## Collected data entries
◆ ◆ ◆
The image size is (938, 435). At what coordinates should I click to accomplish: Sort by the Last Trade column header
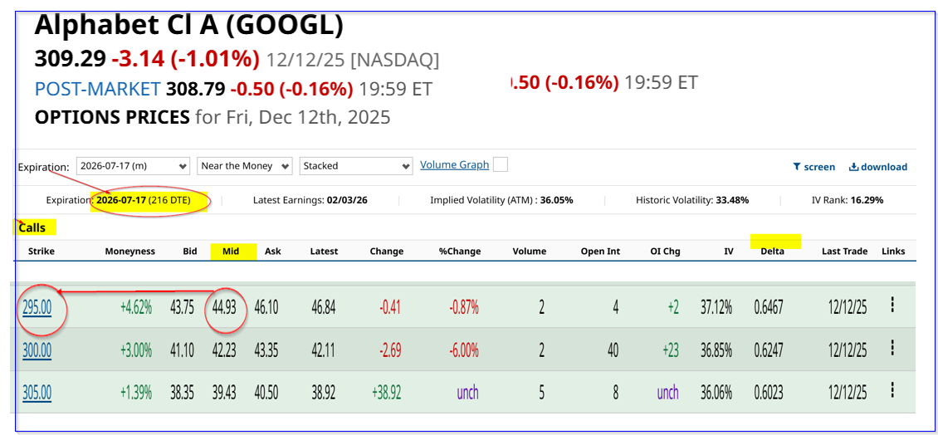pyautogui.click(x=844, y=252)
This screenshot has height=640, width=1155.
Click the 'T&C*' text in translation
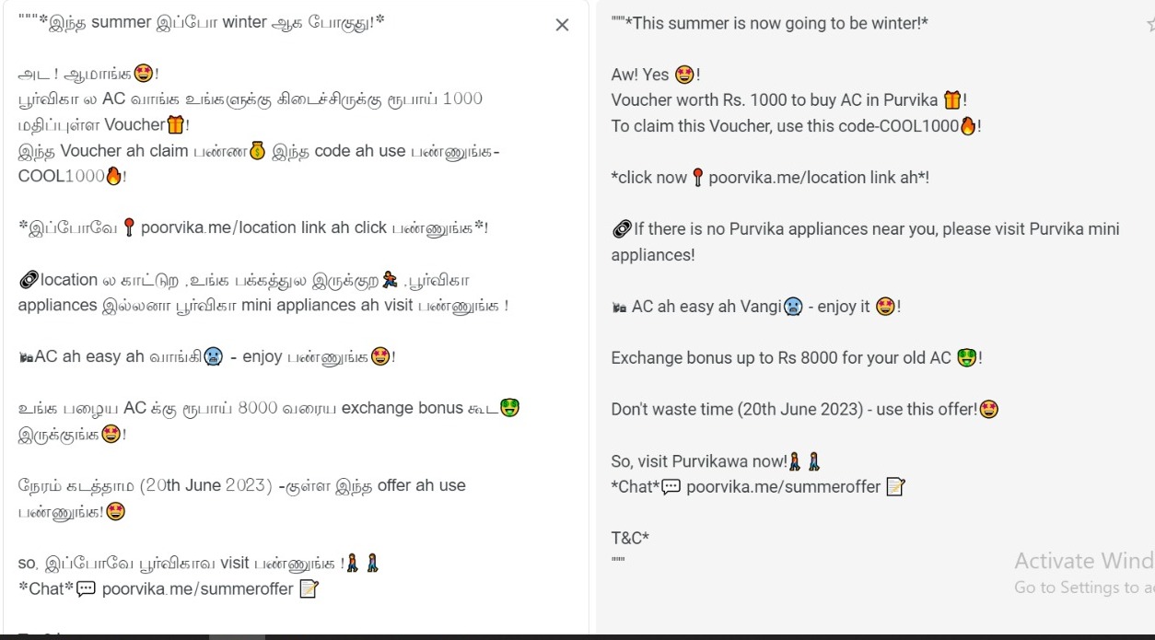(x=630, y=538)
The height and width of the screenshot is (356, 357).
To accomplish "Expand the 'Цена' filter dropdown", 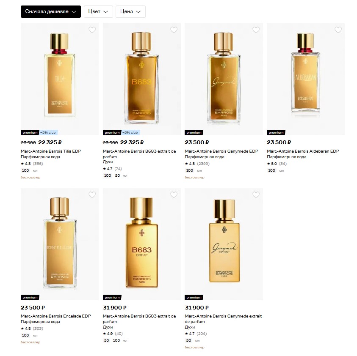I will (x=130, y=11).
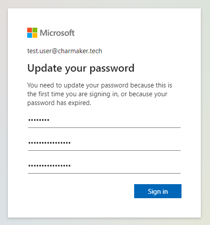Click the green square in Microsoft logo
Image resolution: width=210 pixels, height=225 pixels.
tap(35, 30)
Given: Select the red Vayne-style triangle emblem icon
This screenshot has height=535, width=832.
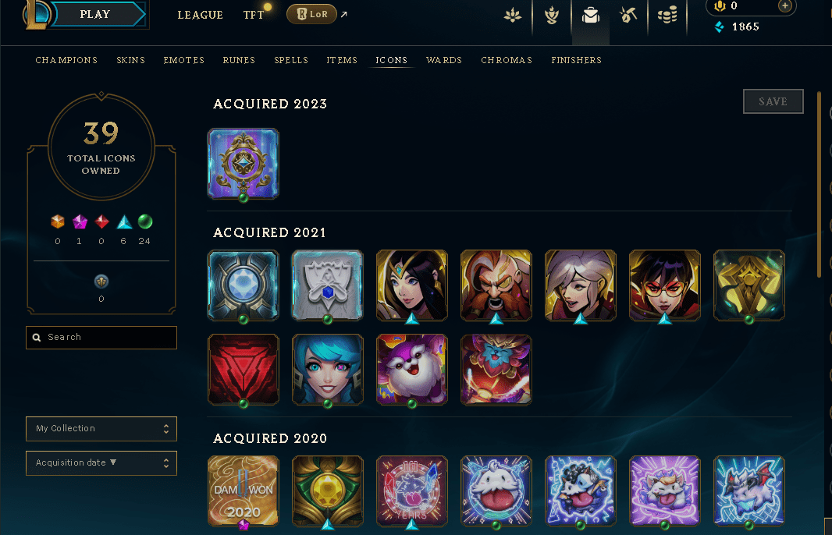Looking at the screenshot, I should 244,370.
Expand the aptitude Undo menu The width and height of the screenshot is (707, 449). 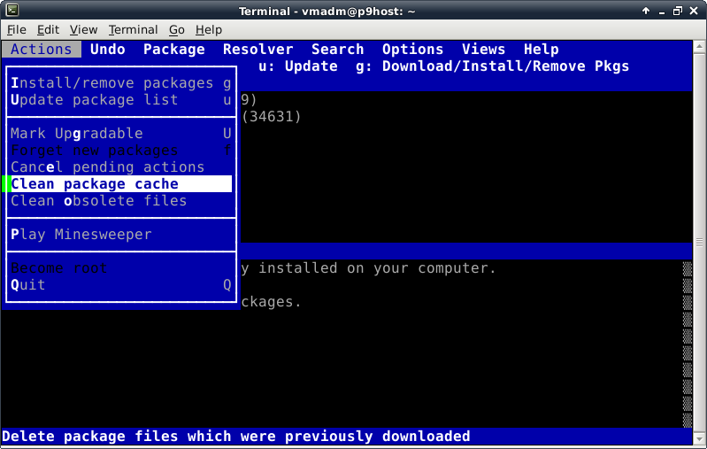pos(108,50)
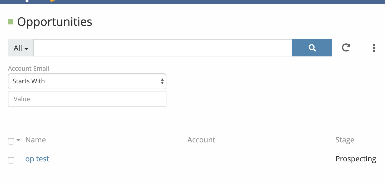The image size is (385, 183).
Task: Open the All filter dropdown
Action: point(21,48)
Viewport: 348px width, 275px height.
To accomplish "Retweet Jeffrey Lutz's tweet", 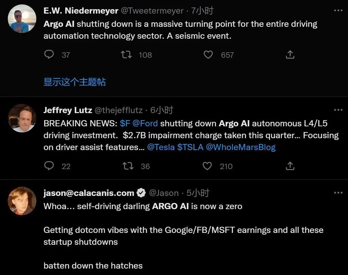I will (x=128, y=166).
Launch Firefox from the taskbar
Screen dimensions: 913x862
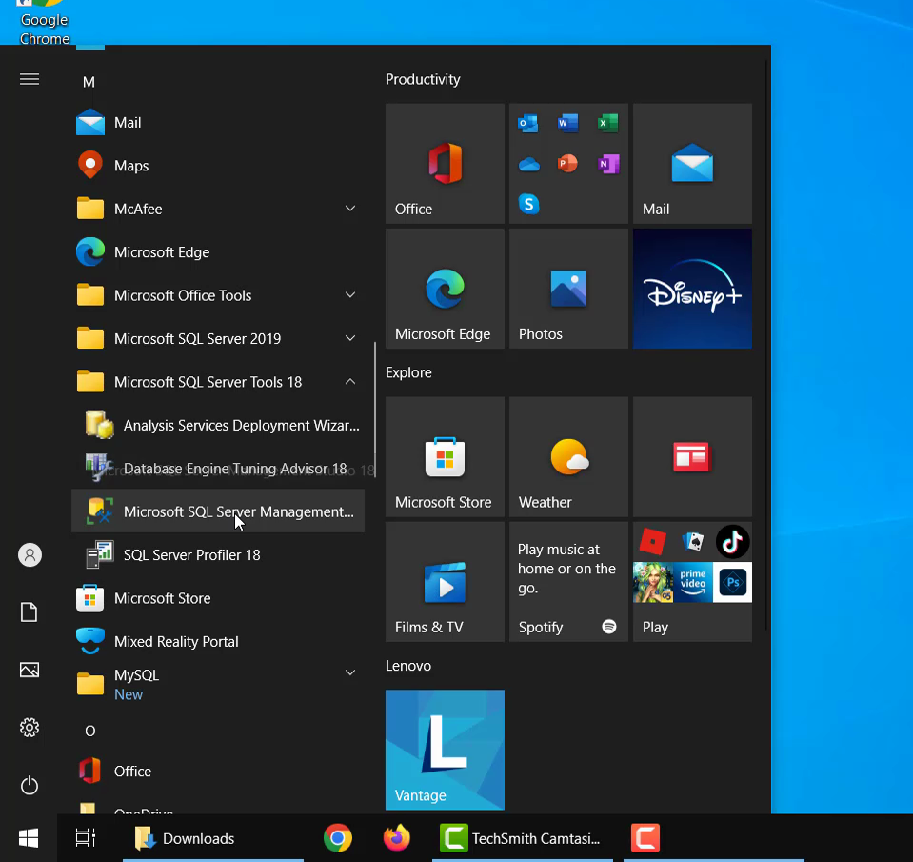(396, 838)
◆ ◆ ◆
## YOUR OBJECTIVE
Only the lines from the one containing "Launch Firefox from the taskbar" through the final line of the records should be retyped, exactly, with every picture omitted.

## WRITTEN RESPONSE
Launch Firefox from the taskbar
Screen dimensions: 913x862
(396, 838)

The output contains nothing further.